**KUTIPAN HALAMAN**
Buat kamu yang jurusan IPS juga sama.
Nah kalau buat yang lintas minat, misalnya dari jurusan IPA
ingin melanjutkan studi ke ranah Soshum atau sebaliknya, nggak ada yang melarang
juga. Namun kemungkinan untuk diterimanya kecil kendati ada orang-orang yang
lintas minat itu diterima. Kalau aku pribadi adalah salah satu korban SNMPTN.
Salah strategi yeah..
Ohya, strategi juga penting buat milih PTN ya. Di
pendaftaran online, kamu ditawarkan dua pilihan PTN dan 3 program studi. Coba
kamu cek posisi PTN tujuanmu memiliki rating nomor berapa di Indonesia. Misal
kamu mau ke UGM dan Univ. X. Pastikan UGM adalah prioritas utama karena rating
UGM untuk tingkat nasional masih di posisi nomor 1 (2015). Ibarat kamu nggak
diterima di PTN pilihan 1, kamu masih punya cadangan PTN di pilihan 2.
Barangkali nasib baikmu ada di pilihan 2 itu.
For your information,
kebanyakan temanku yang diterima adalah yang cuma ngisi satu prodi di satu
universitas. Katanya sih udah mantep saja. Lagi pula setiap perguruan tinggi
tidak ingin dinomorduakan. Masuk akal sih. Aku juga cukup menyesal lantaran
tidak setia pada satu pilihan saja. Huhu, sedih kalau inget waktu ditolak.
Skip.
Tetapi tidak semuanya begitu kok. Temanku juga ada yang
diterima di pilihan kedua atau bahkan pilihan terakhir. Ini fair-fair saja. Beberapa orang
mengatakan bahwa diterima melalui jalur SNMPTN karena pengaruh keberuntungan
juga. Yeah, orang cerdas kadangkala harus mengalah pada orang beja. Hehehe..
Untuk sistematika penyeleksian SNMPTN oleh dikti, aku belum
pernah meriset atau melihat rating mahasiswa yang diterima dan ditolak. Tentang
berapa skornya, atau passing grade calon mahasiswanya de el el, aku belum
menemukan ada media yang memaparkan hasil seleksi nasional ini. Ya maklum saja,
yang ndaftar SNMPTN itu tidak sedikit. Di tahunku (2015) ada sekitar 600 ribu
pendaftar, hanya sekitar 150 ribu yang diterima. Husnudzon saja, dikti tentu
repot jika harus mencantumkan satu-satu hasil seleksi. Bagi yang lulus
bersyukurlah, bagi yang tidak lulus bersabarlah.

**PETUNJUK TUGAS**
A: Jawab pertanyaan berikut berdasarkan tulisan tentang SNMPTN di atas:
(i) Saat pendaftaran online, berapa pilihan PTN dan berapa program studi yang ditawarkan?
(ii) Pada tahun 2015, ada sekitar berapa pendaftar SNMPTN, dan sekitar berapa yang diterima?
(iii) Kebanyakan teman penulis yang diterima adalah mereka yang mengisi pilihan dengan cara apa?
B: Salin tanpa mengubah apa pun bagian tulisan tentang SNMPTN dari "Ohya, strategi juga" sampai "inget waktu ditolak.".
C: Teruskan tulisan tentang SNMPTN, mulai sesudah kalimat terakhir yang tertera.

**CUPLIKAN DATA**
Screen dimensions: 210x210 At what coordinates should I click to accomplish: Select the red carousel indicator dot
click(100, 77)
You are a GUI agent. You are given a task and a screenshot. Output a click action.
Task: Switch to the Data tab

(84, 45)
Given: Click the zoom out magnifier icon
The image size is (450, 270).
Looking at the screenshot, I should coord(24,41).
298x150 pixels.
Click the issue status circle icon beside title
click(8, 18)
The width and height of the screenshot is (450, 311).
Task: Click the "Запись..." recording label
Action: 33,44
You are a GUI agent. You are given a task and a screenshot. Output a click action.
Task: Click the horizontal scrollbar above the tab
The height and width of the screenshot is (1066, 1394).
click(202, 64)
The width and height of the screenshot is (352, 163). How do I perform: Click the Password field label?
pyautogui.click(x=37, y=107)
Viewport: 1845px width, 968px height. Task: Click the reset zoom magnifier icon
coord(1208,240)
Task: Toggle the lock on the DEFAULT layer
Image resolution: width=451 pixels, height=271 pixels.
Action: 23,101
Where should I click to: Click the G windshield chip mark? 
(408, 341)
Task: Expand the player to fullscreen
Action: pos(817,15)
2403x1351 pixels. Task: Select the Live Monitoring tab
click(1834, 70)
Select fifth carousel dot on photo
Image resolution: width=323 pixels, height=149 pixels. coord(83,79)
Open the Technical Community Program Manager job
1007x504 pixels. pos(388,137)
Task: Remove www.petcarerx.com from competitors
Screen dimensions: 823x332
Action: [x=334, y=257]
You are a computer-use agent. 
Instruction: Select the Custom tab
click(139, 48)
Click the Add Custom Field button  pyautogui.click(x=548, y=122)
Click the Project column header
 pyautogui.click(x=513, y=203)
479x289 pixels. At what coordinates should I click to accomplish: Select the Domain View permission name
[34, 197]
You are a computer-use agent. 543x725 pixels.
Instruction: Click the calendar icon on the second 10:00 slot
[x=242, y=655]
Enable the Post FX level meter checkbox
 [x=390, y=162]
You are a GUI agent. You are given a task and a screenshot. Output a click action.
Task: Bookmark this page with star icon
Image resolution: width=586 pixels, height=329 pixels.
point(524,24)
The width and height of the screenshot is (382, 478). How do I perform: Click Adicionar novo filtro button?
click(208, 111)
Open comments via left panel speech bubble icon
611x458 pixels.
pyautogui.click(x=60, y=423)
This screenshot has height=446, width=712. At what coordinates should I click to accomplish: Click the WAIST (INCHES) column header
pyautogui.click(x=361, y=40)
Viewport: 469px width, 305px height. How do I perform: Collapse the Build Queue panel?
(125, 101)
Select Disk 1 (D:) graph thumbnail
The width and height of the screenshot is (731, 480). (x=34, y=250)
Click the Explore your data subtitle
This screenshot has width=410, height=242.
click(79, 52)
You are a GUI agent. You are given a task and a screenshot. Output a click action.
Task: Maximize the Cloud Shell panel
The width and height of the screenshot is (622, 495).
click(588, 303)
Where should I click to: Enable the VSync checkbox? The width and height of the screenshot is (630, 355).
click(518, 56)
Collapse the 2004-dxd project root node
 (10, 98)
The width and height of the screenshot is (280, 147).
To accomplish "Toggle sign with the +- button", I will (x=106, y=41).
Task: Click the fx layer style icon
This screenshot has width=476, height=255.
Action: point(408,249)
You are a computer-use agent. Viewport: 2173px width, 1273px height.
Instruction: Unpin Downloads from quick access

**JAWABAN YANG DIHARAPKAN**
A:
(i) Dua pilihan PTN dan 3 program studi.
(ii) Sekitar 600 ribu pendaftar, dan hanya sekitar 150 ribu yang diterima.
(iii) Mereka cuma mengisi satu prodi di satu universitas.

B:
Ohya, strategi juga penting buat milih PTN ya. Di
pendaftaran online, kamu ditawarkan dua pilihan PTN dan 3 program studi. Coba
kamu cek posisi PTN tujuanmu memiliki rating nomor berapa di Indonesia. Misal
kamu mau ke UGM dan Univ. X. Pastikan UGM adalah prioritas utama karena rating
UGM untuk tingkat nasional masih di posisi nomor 1 (2015). Ibarat kamu nggak
diterima di PTN pilihan 1, kamu masih punya cadangan PTN di pilihan 2.
Barangkali nasib baikmu ada di pilihan 2 itu.
For your information,
kebanyakan temanku yang diterima adalah yang cuma ngisi satu prodi di satu
universitas. Katanya sih udah mantep saja. Lagi pula setiap perguruan tinggi
tidak ingin dinomorduakan. Masuk akal sih. Aku juga cukup menyesal lantaran
tidak setia pada satu pilihan saja. Huhu, sedih kalau inget waktu ditolak.

C:
Jalur masuk PTN selanjutnya adalah SBMPTN. Jalur ini agak
menguras otak karena harus melewati tes atau ujian terlebih dahulu. Tips buat
kamu yang tertarik untuk berjuang di SBMPTN, nggak perlu melirik kamu dari
jurusan apa di esema. IPA atau IPS
terserah kamu, karena latar belakang kamu dari jurusan apa di esema tidak
memengaruhi hasil SBMPTN. Mau linear atau lintas jurusan tidak masalah karena
lulus atau tidaknya kamu tergantung pada hasil ujian SBMPTN yang dilaksanakan
serentak se-Indonesia. Karena pelaksanaannya serentak, maka soal-soal yang di
ujikan pun sama, baik saintek maupun soshum.
Perlu kamu ketahui, SBMPTN menawarkan 3 pilihan prodi di 3
universitas. Bebas saja kalau kamu mau nyoba ndaftar di tiga universitas yang
berbeda. Tidak ada yang melarang kok. Hehehe, yang penting, garis bawahi ini :
jangan lihat dari mana kamu berasal. IPA atau IPS tidak berpengaruh.
Buat kamu yang ngambil prodi saintek semua, maka tes SBMPTN
yang akan kamu hadapi adalah soal-soal TPA (Tes Potensi Akademik) dan soal-soal
saintek tentunya.
Buat kamu yang ngambil prodi soshum semua, maka tes SBMPTN
yang akan kamu hadapi adalah soal-soal TPA
(Tes Potensi Akademik) dan soal-soal soshum tentunya.
Nah, buat kamu yang ngambil prodi campuran atau IPC (saintek
dan soshum), maka tes SBMPTN yang akan kamu hadapi adalah soal-soal TPA (Tes Potensi Akademik), soal-soal saintek dan
soal-soal soshum. Jadi semua soal kamu kerjakan. Jangan khawatir, banyak juga
kok, yang diterima SBMPTN ngambil IPC. Asal siapkan kuota ilmu saja, otak dan
logika kita harus di press untuk menghadapi soal-soal ujian ini.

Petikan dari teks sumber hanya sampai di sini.